■ TUGAS LATIHAN ■
a: Terjemahkan ke dalam bahasa Inggris kalimat berikut dari teks tentang Kalam Allah: "Yang dimaksud dengan ayat ini adalah bahwa Nabi Musa mendengar kalam Allah yang Azali, yang bukan sebagai huruf-huruf, bukan suara, dan bukan bahasa."
b: Lanjutkan teks tentang Kalam Allah mulai dari kalimat terakhir yang ditampilkan.

Kalam Allah Bukan Bahasa, Huruf & Suara

Dalil Sifat Kalam Allah bukan bahasa, huruf-huruf, bukan Suara. Berikut ini kita kutip beberapa dalil menunjukkan bahwa Sifat Kalam Allah bukan huruf-huruf, bukan suara dan bukan bahasa, dan bahwa terminologi “Kalam Allah” memiliki dua makna.

infoberitaterkini.com

Penjelasan Lengkap Tentang Kalam Allah Bukan Bahasa, Huruf & Suara

Beberapa dalil menunjukkan bahwa Sifat Kalam Allah bukan bahasa, bukan huruf-huruf, dan bukan suara, dan bahwa terminologi “Kalam Allah” memiliki dua makna; al-Kalam adz-Dzati dan al-Lafzh al-Munazzal.

Dalam QS. An-Nisa’: 164, Allah berfirman:

وَكَلَّمَ اللَّـهُ مُوسَى تَكْلِيمً

“Dan berbicara oleh Allah akan Nabi Musa akan suatu pembicaraan” (QS. An-Nisa’: 164).

Yang dimaksud dengan ayat ini adalah bahwa Nabi Musa mendengar kalam Allah yang Azali, yang bukan sebagai huruf-huruf, bukan suara, dan bukan bahasa. Artinya, Allah membuka hijab dari Nabi Musa hingga nabi Musa mendengar dan memahami Kalam Dzat Allah yang Azali tersebut.

■ ISI DATA ■
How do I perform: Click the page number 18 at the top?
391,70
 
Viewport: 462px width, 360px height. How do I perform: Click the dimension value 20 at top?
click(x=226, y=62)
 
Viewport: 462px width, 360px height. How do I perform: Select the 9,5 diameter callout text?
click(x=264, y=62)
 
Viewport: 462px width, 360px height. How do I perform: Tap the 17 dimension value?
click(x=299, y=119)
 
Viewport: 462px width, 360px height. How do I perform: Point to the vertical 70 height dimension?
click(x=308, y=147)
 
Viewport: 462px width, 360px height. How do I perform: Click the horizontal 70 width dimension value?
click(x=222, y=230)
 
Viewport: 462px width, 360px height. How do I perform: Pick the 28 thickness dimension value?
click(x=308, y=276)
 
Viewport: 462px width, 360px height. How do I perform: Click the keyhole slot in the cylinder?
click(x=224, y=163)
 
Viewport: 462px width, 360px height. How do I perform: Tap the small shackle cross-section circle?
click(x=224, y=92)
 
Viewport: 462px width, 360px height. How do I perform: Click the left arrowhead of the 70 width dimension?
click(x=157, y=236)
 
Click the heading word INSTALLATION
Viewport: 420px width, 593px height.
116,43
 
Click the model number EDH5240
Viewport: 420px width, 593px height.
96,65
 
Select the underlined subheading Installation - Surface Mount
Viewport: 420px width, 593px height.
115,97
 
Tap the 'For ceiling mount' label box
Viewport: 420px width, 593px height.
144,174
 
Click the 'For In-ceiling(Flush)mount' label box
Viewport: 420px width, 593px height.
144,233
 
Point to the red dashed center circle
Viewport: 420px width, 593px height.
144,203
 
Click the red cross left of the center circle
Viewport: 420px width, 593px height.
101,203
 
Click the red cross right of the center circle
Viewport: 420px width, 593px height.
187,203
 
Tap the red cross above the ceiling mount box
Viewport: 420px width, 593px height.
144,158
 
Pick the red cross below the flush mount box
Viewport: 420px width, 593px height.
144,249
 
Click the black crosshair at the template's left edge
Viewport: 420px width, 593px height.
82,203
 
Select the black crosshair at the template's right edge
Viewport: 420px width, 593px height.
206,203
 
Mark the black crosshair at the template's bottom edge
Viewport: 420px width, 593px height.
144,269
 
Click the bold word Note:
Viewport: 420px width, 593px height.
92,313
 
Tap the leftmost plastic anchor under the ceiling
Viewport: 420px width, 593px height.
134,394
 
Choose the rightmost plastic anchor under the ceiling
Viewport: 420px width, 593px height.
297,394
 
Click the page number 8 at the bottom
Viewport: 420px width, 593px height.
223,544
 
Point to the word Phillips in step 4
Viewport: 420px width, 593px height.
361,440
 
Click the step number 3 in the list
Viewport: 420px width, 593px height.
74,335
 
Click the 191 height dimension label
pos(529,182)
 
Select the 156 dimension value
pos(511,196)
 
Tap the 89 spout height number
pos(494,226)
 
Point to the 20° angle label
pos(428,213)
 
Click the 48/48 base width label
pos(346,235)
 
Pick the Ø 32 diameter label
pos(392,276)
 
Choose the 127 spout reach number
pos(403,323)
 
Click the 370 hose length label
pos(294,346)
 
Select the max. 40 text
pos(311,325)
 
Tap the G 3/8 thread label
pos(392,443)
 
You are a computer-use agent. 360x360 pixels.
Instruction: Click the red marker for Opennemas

■ HASIL ■
a: What is meant by this verse is that the Prophet Moses heard the eternal Speech of Allah, which is not letters, not sound, and not language.

b:
Karena itulah maka Nabi Musa memiliki gelar istimewa, sebagai Kalimullah. Dengan demikian ayat ini memberikan penjelasan pembagian makna “Kalam Allah” kepada dua bagian; al-Lafzh al-Munazzal dan al-Kalam adz-Dzati [Sifat Kalam Allah]. Dua makna ini harus dibedakan. Sebab apabila tidak dibedakan maka setiap orang yang mendengar bacaan Al-Qur’an akan mendapatkan gelar “Kalimullah” sebagaimana Nabi Musa yang telah mendapat gelar “Kalimullah”. Tentu hal ini menjadi rancu dan tidak dapat diterima. Padahal, Nabi Musa mendapat gelar “Kalimullah” adalah karena beliau pernah mendengar al-Kalam adz-Dzati yang bukan berupa huruf, bukan suara dan bukan bahasa. Dan seandainya setiap orang yang mendengar bacaan Al-Qur’an mendapat gelar “Kalimullah” seperti gelar Nabi Musa, maka berarti tidak ada keistimewaan sama sekali bagi Nabi Musa yang telah mendapatkan gelar “Kalimullah” tersebut.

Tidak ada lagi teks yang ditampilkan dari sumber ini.